**TRY IT:**
Once the line containing "網站地圖 Sitemap (170, 1630)" is found, retype it and each line after it through the last entry below, word for word, and nothing else.

**DATA TO EXAMINE:**

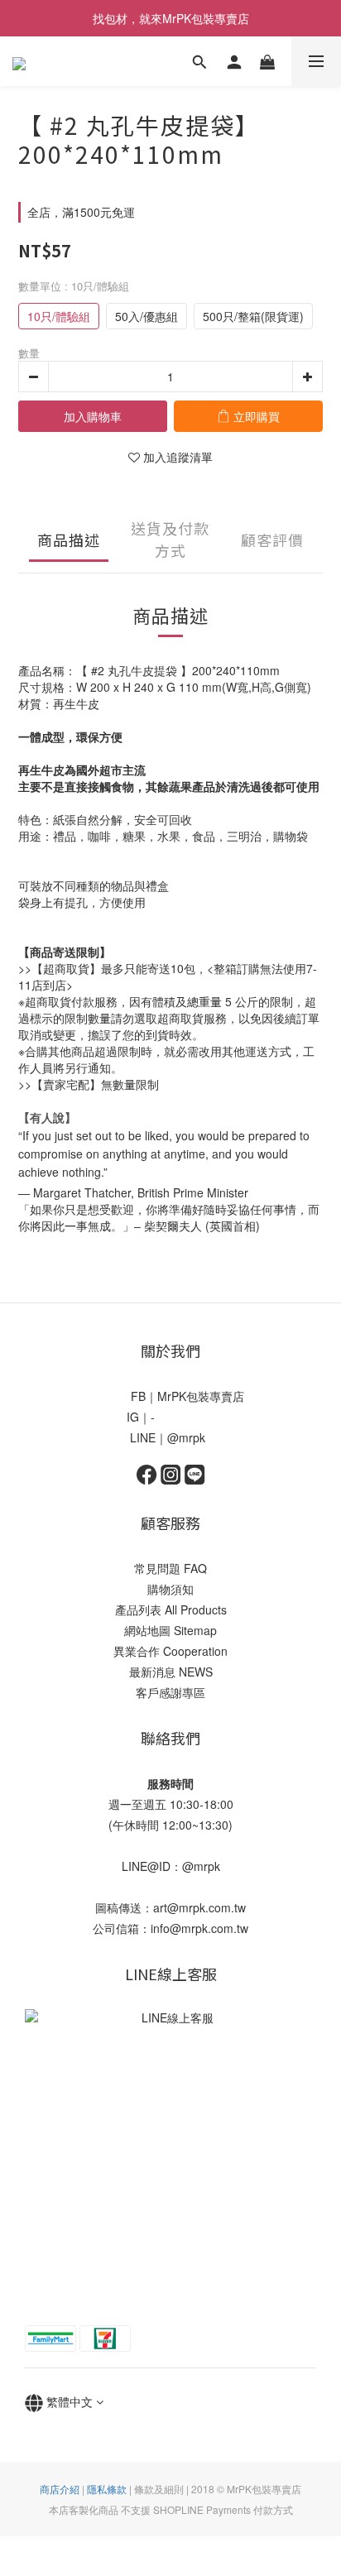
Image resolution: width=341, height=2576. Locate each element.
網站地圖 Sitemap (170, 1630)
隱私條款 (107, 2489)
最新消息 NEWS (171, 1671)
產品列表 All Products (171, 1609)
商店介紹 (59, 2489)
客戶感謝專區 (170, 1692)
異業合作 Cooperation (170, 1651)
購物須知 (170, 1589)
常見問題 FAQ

**SOLUTION TO THIS PROBLEM:**
網站地圖 Sitemap (170, 1630)
隱私條款 (107, 2489)
最新消息 NEWS (171, 1671)
產品列表 All Products (171, 1609)
商店介紹 (59, 2489)
客戶感謝專區 (170, 1692)
異業合作 Cooperation (170, 1651)
購物須知 (170, 1589)
常見問題 FAQ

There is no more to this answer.